Scientific classification
- Kingdom: Fungi
- Division: Ascomycota
- Class: Candelariomycetes
- Order: Candelariales
- Family: Candelariaceae
- Genus: Candelaria
- Species: C. fibrosa
- Binomial name: Candelaria fibrosa Müll.Arg.

= Candelaria fibrosa =

- Genus: Candelaria
- Species: fibrosa
- Authority: Müll.Arg.
- Conservation status: G5

Species of fungi

Candelaria fibrosa is a species of lichen-forming fungus. In English, it goes by the common name lemon lichen. It also goes by the common name fringed candleflame lichen. It occurs on the bark of wood, and it resembles Xanthoria hasseana.

== Description ==
Candelaria fibrosa is a small foliose lichen with a thallus up to 4 cm wide. The lobes are dorsiventral, lobate, and imbricate, measuring approximately 0.5–2 mm wide and often bearing secondary lobes. The upper surface is lemon yellow to mustard yellow, smooth to somewhat wrinkled, and lacks both soredia and isidia. The upper cortex is about 5–20 μm thick, and the medulla is thin and white. The lower cortex measures approximately 10–35 μm thick and is white to pinkish in color. Rhizines are abundant and simple.
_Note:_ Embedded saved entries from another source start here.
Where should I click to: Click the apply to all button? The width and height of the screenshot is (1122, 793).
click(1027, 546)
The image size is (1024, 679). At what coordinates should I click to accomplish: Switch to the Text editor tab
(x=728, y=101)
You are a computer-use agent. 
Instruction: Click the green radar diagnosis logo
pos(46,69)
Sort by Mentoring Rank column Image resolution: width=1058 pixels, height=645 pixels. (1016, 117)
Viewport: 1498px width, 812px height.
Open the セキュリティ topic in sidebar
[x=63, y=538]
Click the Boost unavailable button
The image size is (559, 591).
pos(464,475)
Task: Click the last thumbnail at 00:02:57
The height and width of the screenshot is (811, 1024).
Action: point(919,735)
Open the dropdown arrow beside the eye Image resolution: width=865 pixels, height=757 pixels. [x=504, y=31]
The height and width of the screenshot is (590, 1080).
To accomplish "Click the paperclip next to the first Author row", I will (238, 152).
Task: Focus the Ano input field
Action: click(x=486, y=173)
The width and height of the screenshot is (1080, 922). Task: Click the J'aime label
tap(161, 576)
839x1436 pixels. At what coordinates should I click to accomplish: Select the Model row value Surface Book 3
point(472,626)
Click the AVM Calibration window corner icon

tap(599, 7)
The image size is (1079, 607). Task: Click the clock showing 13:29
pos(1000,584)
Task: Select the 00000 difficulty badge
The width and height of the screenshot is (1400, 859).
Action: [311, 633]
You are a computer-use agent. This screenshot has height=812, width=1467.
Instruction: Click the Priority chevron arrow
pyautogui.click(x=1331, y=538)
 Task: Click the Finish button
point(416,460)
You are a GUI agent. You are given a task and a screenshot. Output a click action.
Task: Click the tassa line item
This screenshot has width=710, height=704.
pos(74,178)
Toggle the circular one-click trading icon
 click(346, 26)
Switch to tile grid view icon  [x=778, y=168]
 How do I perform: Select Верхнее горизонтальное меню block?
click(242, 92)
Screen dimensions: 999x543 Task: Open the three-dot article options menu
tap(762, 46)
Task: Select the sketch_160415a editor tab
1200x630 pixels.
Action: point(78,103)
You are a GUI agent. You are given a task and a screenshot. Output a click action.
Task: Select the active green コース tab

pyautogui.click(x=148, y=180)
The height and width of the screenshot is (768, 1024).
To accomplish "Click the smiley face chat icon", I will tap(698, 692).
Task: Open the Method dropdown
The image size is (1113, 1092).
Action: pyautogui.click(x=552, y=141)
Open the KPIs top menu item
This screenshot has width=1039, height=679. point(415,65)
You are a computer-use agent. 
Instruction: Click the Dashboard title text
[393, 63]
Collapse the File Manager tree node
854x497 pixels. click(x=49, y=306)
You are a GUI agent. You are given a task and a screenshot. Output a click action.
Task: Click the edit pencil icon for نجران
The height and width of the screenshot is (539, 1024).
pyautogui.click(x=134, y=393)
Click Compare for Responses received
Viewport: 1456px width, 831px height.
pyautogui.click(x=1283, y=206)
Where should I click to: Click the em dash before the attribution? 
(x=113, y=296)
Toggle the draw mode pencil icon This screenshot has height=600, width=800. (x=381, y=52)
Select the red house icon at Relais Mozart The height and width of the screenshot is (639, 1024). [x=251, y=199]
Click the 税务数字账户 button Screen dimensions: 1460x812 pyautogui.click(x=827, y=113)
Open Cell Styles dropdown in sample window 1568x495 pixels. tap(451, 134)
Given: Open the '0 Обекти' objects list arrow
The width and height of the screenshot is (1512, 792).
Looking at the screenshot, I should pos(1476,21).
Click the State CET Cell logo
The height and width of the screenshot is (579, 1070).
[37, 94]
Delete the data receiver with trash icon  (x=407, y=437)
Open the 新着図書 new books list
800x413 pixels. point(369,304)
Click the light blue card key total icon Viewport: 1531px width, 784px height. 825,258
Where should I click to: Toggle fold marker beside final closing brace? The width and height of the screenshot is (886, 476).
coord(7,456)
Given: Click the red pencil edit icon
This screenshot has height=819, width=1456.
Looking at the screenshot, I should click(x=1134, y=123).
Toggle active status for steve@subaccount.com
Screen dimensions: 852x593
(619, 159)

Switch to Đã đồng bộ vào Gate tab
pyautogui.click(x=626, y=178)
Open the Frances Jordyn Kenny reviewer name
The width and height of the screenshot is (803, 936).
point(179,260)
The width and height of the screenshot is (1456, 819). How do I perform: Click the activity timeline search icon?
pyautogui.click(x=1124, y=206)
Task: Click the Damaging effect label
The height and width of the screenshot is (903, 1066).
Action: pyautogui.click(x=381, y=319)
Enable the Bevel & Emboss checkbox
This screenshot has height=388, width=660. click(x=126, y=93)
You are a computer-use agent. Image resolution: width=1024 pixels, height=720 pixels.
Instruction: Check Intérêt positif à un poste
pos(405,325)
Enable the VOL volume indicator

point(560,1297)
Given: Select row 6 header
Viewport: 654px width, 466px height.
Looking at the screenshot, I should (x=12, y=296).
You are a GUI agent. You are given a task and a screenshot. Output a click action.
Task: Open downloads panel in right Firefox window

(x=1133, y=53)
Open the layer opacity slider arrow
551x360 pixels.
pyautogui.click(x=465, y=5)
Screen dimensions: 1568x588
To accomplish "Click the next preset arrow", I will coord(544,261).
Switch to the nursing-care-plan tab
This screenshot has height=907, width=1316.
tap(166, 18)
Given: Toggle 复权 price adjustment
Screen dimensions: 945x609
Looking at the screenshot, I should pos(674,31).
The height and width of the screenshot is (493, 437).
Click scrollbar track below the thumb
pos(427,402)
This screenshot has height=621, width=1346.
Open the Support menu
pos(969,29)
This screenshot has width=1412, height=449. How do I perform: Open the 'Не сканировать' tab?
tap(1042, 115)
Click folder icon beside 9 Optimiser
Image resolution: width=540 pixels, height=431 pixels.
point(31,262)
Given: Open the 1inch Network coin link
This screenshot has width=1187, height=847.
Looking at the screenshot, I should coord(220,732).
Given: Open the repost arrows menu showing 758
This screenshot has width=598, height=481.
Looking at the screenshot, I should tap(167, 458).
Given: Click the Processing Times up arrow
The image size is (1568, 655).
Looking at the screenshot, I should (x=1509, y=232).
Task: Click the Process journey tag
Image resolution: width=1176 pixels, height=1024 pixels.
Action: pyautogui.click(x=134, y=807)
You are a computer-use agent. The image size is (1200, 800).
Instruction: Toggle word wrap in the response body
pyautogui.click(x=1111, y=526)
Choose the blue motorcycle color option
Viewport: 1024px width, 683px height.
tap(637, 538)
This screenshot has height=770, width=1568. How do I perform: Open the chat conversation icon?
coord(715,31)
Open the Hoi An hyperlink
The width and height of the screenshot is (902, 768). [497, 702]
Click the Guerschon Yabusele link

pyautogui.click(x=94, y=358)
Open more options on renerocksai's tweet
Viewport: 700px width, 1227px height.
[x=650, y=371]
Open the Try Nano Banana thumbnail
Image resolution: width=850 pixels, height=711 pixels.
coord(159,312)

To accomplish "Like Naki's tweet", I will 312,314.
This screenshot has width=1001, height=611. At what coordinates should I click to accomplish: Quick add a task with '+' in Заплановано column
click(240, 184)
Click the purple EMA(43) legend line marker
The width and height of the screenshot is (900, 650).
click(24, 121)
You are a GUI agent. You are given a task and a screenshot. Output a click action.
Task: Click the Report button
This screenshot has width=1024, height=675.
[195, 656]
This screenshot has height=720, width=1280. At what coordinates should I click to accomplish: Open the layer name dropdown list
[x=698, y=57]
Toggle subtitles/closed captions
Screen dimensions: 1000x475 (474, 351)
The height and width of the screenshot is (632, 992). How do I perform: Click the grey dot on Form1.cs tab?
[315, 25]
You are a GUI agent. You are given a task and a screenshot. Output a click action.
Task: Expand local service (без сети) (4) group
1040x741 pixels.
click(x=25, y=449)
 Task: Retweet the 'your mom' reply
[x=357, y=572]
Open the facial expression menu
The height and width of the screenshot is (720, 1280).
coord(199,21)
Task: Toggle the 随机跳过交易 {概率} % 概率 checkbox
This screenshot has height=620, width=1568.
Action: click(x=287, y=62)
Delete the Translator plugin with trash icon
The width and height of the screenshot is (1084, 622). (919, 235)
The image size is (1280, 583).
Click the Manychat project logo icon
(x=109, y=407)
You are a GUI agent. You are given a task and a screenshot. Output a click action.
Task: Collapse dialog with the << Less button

Apothecia are common, laminal, and sessile, up to 2 mm in diameter, with a smooth margin that may have white or yellow cilia. The disc is darker yellow than the thallus. The epithecium is about 10 μm thick; the hymenium is 60–90 μm tall. Paraphyses are cylindrical to submoniliform, sometimes branched at the tips, with tip widths up to 5 μm. The hypothecium is 30–45 μm thick. Asci are clavate and contain more than 30 spores. Ascospores are uni- or biguttulate, colorless, and measure 7–11 × 4–6 μm. Pycnidia are common, immersed, and either concolorous with the upper surface or slightly darker. Conidia are ellipsoid to narrowly ellipsoid, measuring 2–3.5 × 1.5 μm.

Spot test results: upper surface K− (or K+ deeper yellow), C−, KC−, P−; medulla K−, C−, KC−, P−. Secondary metabolites include calycin (major) and pulvinic dilactone (minor).